John Mauldin’s latest, Is this Recovery that we see? brings up some interesting points about where we are and if this really is a recovery. A particularly hilarious point in there was how analyst estimates were so way off it’s amazing they even get paid. (Wait, they probably got bonuses. The current fad is to reward the incompentant).

The last number below is the actual figure. The rest were “estimates”.

At this point I’d also like to mention that a truckload of people had said the Sensex EPS estimate for year ending March 2009 was “between 955 and 1050”. (Read: The Sensational Sensex EPS Story, Jul 6 2006)

Right now, just before any Sensex company has announced results, the BSE India page shows the Sensex at 10,804 and P/E as 15.13. That makes the current Sensex trailing EPS (Jan 08 to Dec 08) equal to 714.

Unless some spectacular results come and take the EPS up 35% in the last quarter, we are likely to see our own analysts get their face full of mud, and therefore, collect hefty bonuses.

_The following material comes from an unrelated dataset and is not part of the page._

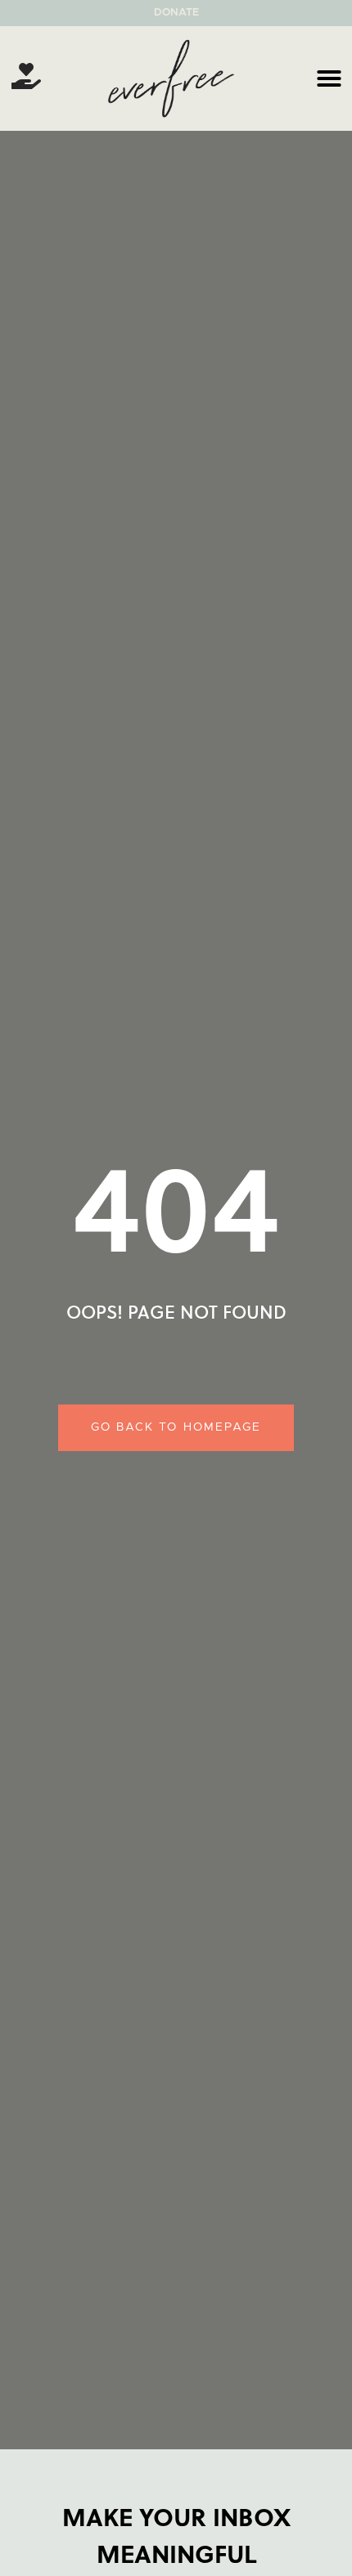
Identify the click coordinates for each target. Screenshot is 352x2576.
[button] (329, 78)
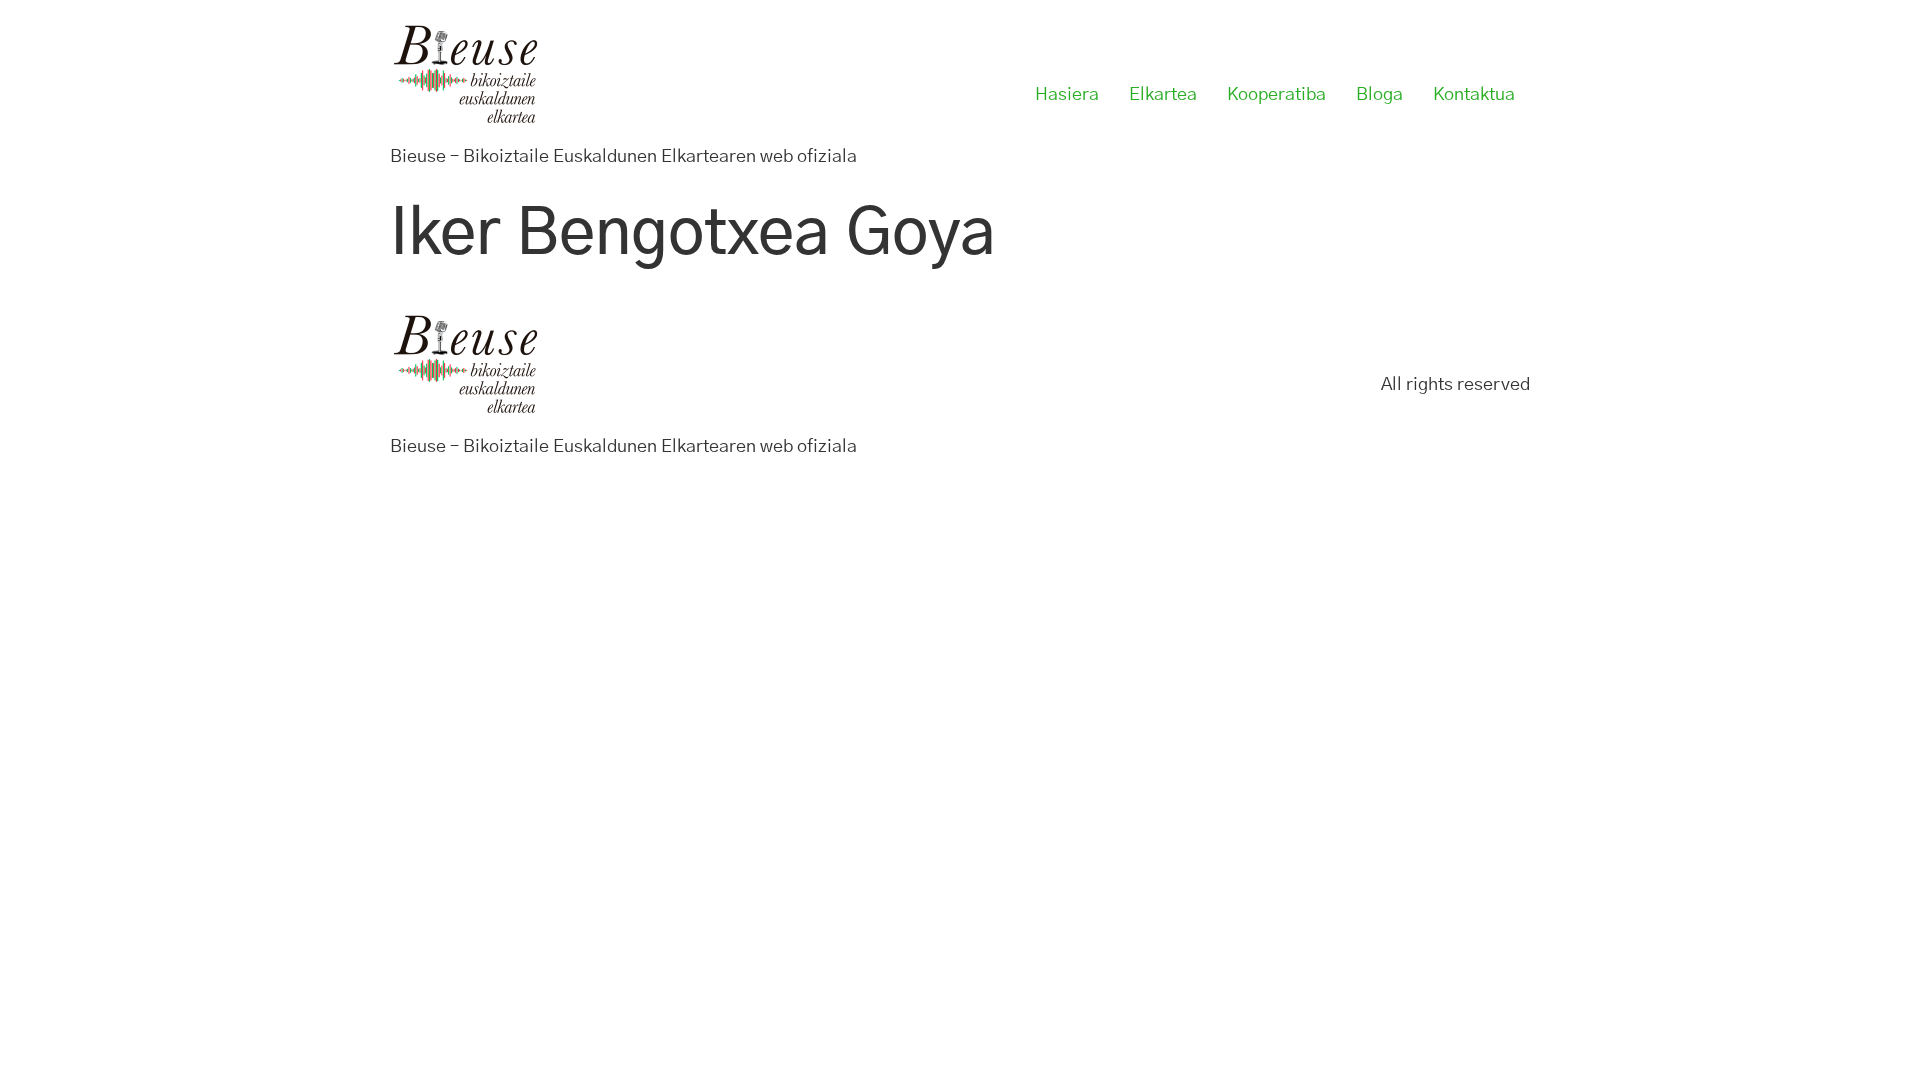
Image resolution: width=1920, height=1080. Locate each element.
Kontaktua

That apart, the US recovery looks like a sham. With 80K foreclosures a month, and a large number of foreclosures not even in the market, housing prices will take a long time to recover. Plus, Mauldin notes further inventory bump-ups because of the huge number of Option ARM resets in 2010. If you look at this crisis as a one-way bet on housing prices – that means it will only end when the folks who took the bets go down, or prices recover substantially. The latter will take years, probably a decade; and the US doesn’t want the former to happen.

Lastly, read Zero Hedge’s article on how this “rally” is likely an harbinger of tough times; the big liquidity providers seem to be out of the market, and are “deleveraging” – and the rally itself seems to be based on low volume overnight trades rather than market moves itself. Must keep a close eye on how this pans out.